Michael Danek Wrote:
-------------------------------------------------------
> From CoinTrackers.com:
>
> 2.5 grams (0.088 ounces) or 3.11 grams (0.109)
> All U.S. pennies (1-cent pieces) minted since 1982
> weigh either 2.5 grams (0.088 ounces) or 3.11
> grams (0.109). The 2.5 grams Lincoln Penny is
> composed of brass (95% copper, 5% zinc), while the
> 3.11 grams Union Shield is composed of
> copper-plated zinc (97.5% zinc, 2.5% copper). All
> current U.S. pennies have a diameter of 19.05 mm,
> a thickness of 1.52 mm, and are composed primarily
> of zinc (97.5%) with a copper plating (2.5%).
>
>
> I use all post 1986 Lincoln pennies (based on my
> Hanneman spec memory, too) and weigh every bag.
> With all the confusion and different stories I
> think weighing is a good idea.
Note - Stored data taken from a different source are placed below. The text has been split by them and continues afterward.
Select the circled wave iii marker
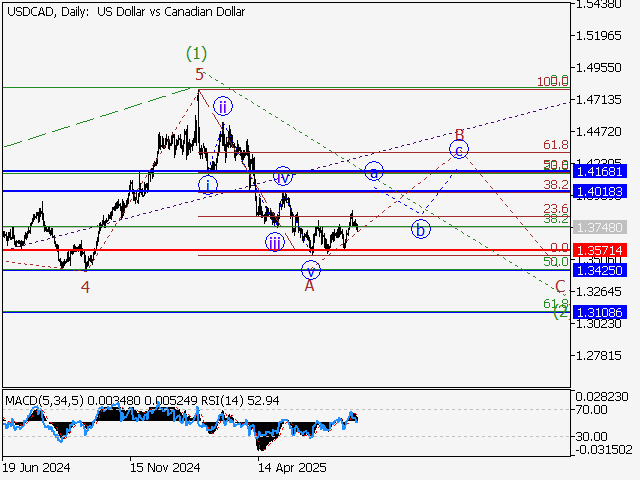point(275,242)
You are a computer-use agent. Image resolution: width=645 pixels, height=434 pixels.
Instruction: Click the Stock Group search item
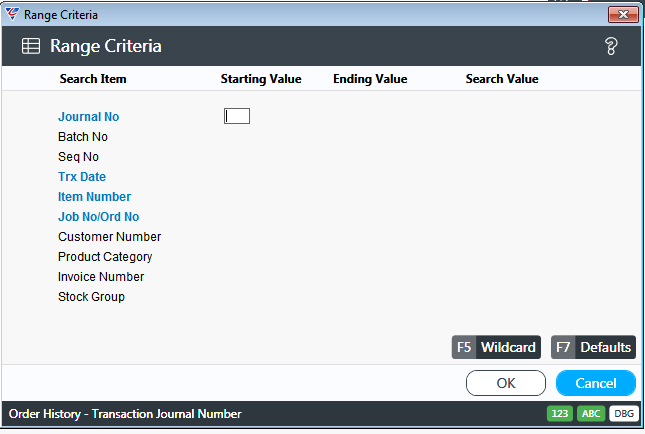click(91, 297)
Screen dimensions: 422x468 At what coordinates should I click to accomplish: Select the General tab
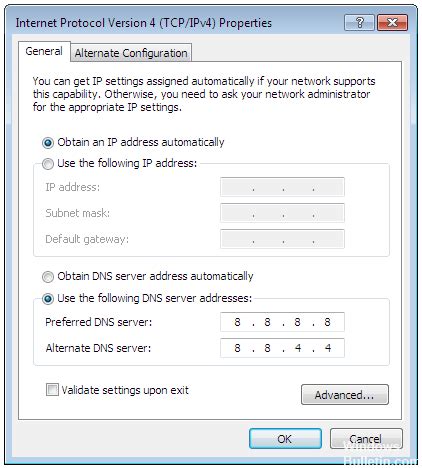point(44,51)
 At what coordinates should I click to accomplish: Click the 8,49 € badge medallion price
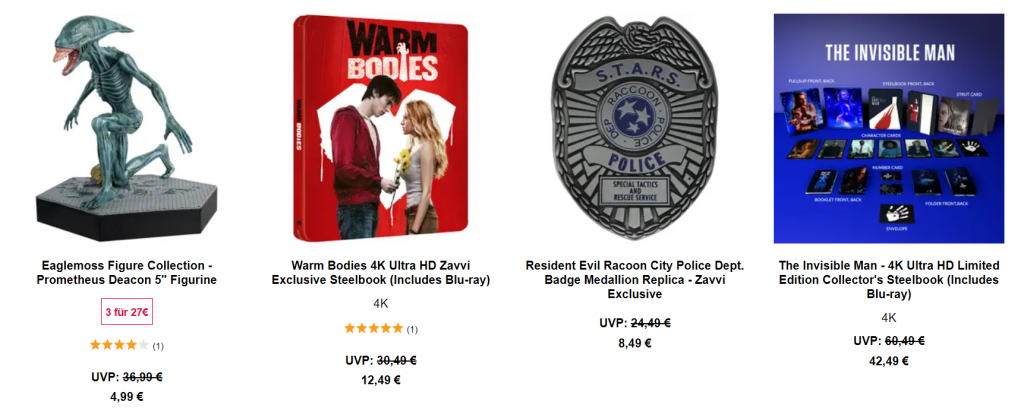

But to each his
> own.
>
> Note that the Lincoln penny is the 2.5 grams, the
> Union Shield 3.11.

Mick...something is totally wrong there...Union shield pennies weigh 2.5 grams.

Pennies before 1982 weigh 3.11 grams....pennies after 1982 weigh 2.5 grams.
1982 pennies can weigh both as they transitioned mid year in 1982.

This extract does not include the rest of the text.